Serie Werderu brutalnie przerwane. Freiburg z nadziejami na utrzymanie (BRAMKI)
W spotkaniu otwierającym 26. kolejkę Bundesligi walczący o utrzymanie SC Freiburg pokonał przed własną publicznością Werder Brema 3:1. Bramki dla gospodarzy strzelili Julian Schuster, Felix Klaus oraz Admir Mehmedi. Dla przyjezdnych trafił rezerwowy Nils Petersen. Ludovic Obraniak grał do 64. minuty.
Trzynaście lat. Tyle czasu czekali fani Freiburga na domowe zwycięstwo ich zespołu nad Werderem Brema.

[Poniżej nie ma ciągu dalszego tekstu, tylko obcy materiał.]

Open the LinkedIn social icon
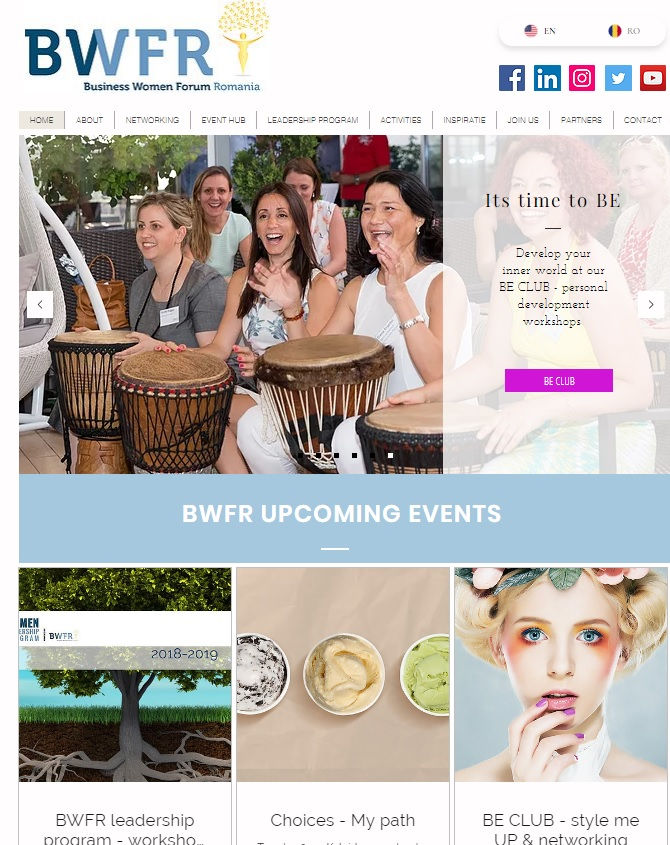Screen dimensions: 670x845 (547, 78)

Co więcej, przyjezdni do tego spotkania podchodzili po pięciu spotkaniach bez porażki, w których zdobyli 8 punktów i uciekli spod topora. Przed przesadnym nastawieniem na łatwe zwycięstwo przestrzegał Robin Dutt: – Freiburg zdecydowanie zwrócił na siebie uwagę po wygranej 4:1 we Frankfurcie. Zawodnicy dużo biegają i są niebezpieczni, ponieważ walczą o utrzymanie. Mimo tego faktu zachowują spokój i z tego czerpią siłę. Jeżeli nie dajesz z siebie wszystkiego, to z Freiburgiem nie dostaniesz szansy. Spodziewam się więc intensywnego spotkania w wykonaniu obu stron. Intensywnego spotkania nie było, ale bezbarwna gra Werderu - już tak.

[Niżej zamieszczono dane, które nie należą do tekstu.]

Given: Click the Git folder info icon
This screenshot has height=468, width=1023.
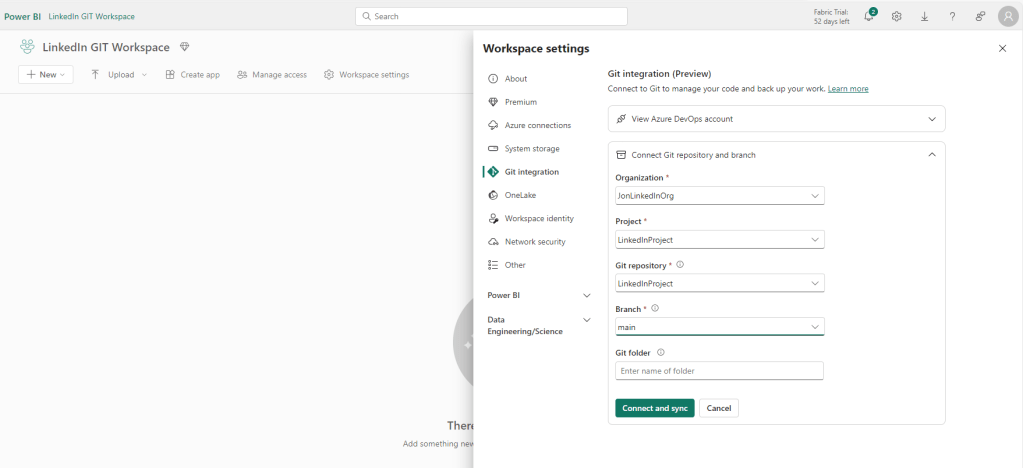Looking at the screenshot, I should [661, 352].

Jak wiadomo, każda seria kiedyś się kończy. Dzisiaj skończyły się dwie.
Piątkowego spotkania nie będzie miło wspominał Phillipp Bargfrede, który w biało-zielonym stroju zagrał swój setny mecz na boiskach Bundesligi. Nie radził sobie z rywalami często ograniczając się do fauli. Podobnie jak reprezentant Polski, Ludovic Obraniak, przeszedł obok meczu. Dodatkowo "Ludo" wyróżniał się nową fryzurą (samurajskim kokiem), a nie grą. Martin Kobylanski nie znalazł się meczowej "osiemnastce".
Obie drużyny rozpoczęły to spotkanie chaotycznie, ale bardziej "pomagało" to gospodarzom. Już w piętnastej minucie przechwyt na środku boiska i kontra przyniosła efekt bramkowy. Chociaż akcja została przerwana w polu karnym Werderu, to wybita piłka przez Sebastiana Prodla trafiła na 25. metr do Juliana Schustera, który kapitalnie uderzył. Raphael Wolf bez szans
Goście próbowali doprowadzić do remisu, ale przypominało to bicie głową w mur. Freiburg ograniczał się do wybijania piłki na oślep i czekał na przerwę. Jednak tuż przerwą było blisko podwyższenia prowadzenia. Uderzenie Karima Guede z półobrotu zablokował w ostatniej chwili ofiarnie interweniujący Luca Caldirola. Chwilę później mógł być... remis, ale Franco Di Santo trafił w boczną siatkę.
Po zmianie stron gra gospodarzy była płynniejsza. Widać było, jak bardzo zależało im na zwycięstwie. Efekt był natychmiastowy. W 53. minucie Felix Klaus dostał piłkę na tacy na 12. metrze i precyzyjnym uderzeniem przy słupku podwyższył prowadzenie.
Kilka minut później knock-out w wykonaniu Admira Mehmediego, który wykorzystał bierną postawę obrony Werderu i strzelił obok bezradnego Raphaela Wolfa.
Gości było stać tylko na jedną bramkę, którą strzelił rezerwowy Nils Petersen. Miał on bardzo ułatwione zadanie – po podaniu Aarona Hunta posłał piłkę do pustej bramki. Mimo tego gola Werder nie chciał pójść za ciosem i stał przyczajony przed własnym polem karnym.
Werder, który ma 29 punktów, zajmuje dwunaste miejsce w tabeli. Za jego plecami jest Eintracht Frankfurt (26) i Freiburg (25), który dzięki dwóm zwycięstwom z rzędu uciekł z miejsca barażowego spychając HSV Hamburg i Norymbergę w stronę strefy relegacji.